Paint snob here. My life's goal is to never paint something twice. I think nothing of spending $300/gal. on aircraft grade paint. I've evaluated a lot of the work in the field, including NASA's acclaimed book Hell of a place to put a million tons of military-critical steel latticework, seriously, we couldn't have done this in Arizona? now a website at http://corrosion.ksc.nasa.gov. Which has some interesting stuff, mostly the idea to take paint seriously.
It's mostly in the prep
If you knock it down to SSPC-SP10 (sandblasting), even a poor primer will perform quite well because there isn't any rust. I bought a ton of $10/gal primer from a paint company right after the lead ban (when paint wasn't so great), and it's lasted 30 years on a sandblasted surface.
You're doing more like SP2 with the sander (they're categories, it's not linear) and you plan to do SP-nothin' on the next door. By the way, that's gonna look ugly as sin. It will be obvious to the buyer that you just painted over rust.
Keep in mind the rust is acting under the paint, and one more paint layer won't do anything at all, even if it's the aircraft stuff. Needless to say I don't waste any aircraft paint on poor prep like that (even when necessity forces me to do it).
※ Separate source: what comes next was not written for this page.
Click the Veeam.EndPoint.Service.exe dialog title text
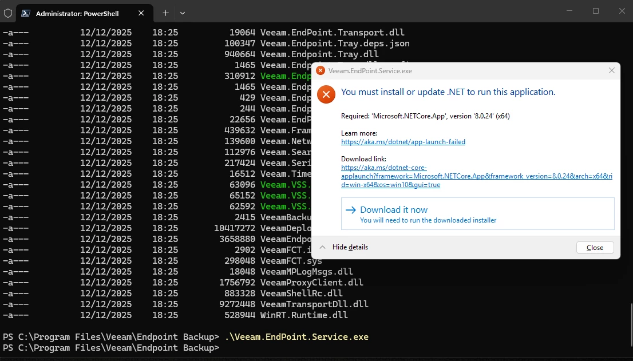The width and height of the screenshot is (633, 361). click(370, 71)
Water content accelerates rust. When I must paint over any rust, I prefer to do it in direct sun in low humidity days with the surface temp nice and hot at 130-140F. That removes as much moisture as possible from the pores of the rust.
Paint matters too
Especially if prep isn't fantastic. I've found over rust, the exotic $100/gal primers don't work... rust converters don't work at all (NASA backs this up)... ironically what works is plain ole cheap Rustoleum 7769 Rusty Metal Primer. Yes I know it's brown. If you want a white one, I don't know what to tell you. I haven't found anything that works. ** What I do is wait for the 7769 to dry fully then top it with 7780 Clean Metal Primer just for the white coverage.
So if it were me, I'd go back and wirebrush and then sand each exterior door til you've removed as much loose rust as possible, 7769, then whatever other paint you want from there.
Don't leave it in primer
Primer is not paint. It is not a protective coating. It is designed to prepare the surface for a protective coating. You need to follow up and put a compatible topcoat on top of the primer.
If you need evidence of this, just look at any old car driving around that has been laboriously sanded, bondoed and primered, and now has rust eating through the primer because the owner couldn't get paint money together. That is good primer on a well-prepared surface, that is failing because primer isn't paint.
** in fact, I intentionally use white primer on surfaces I'm unwilling to fully sandblast -- let it sit a few months (yes, in primer) and rust punches through wherever it will, easily seen against the white. Sandblast those spots and done.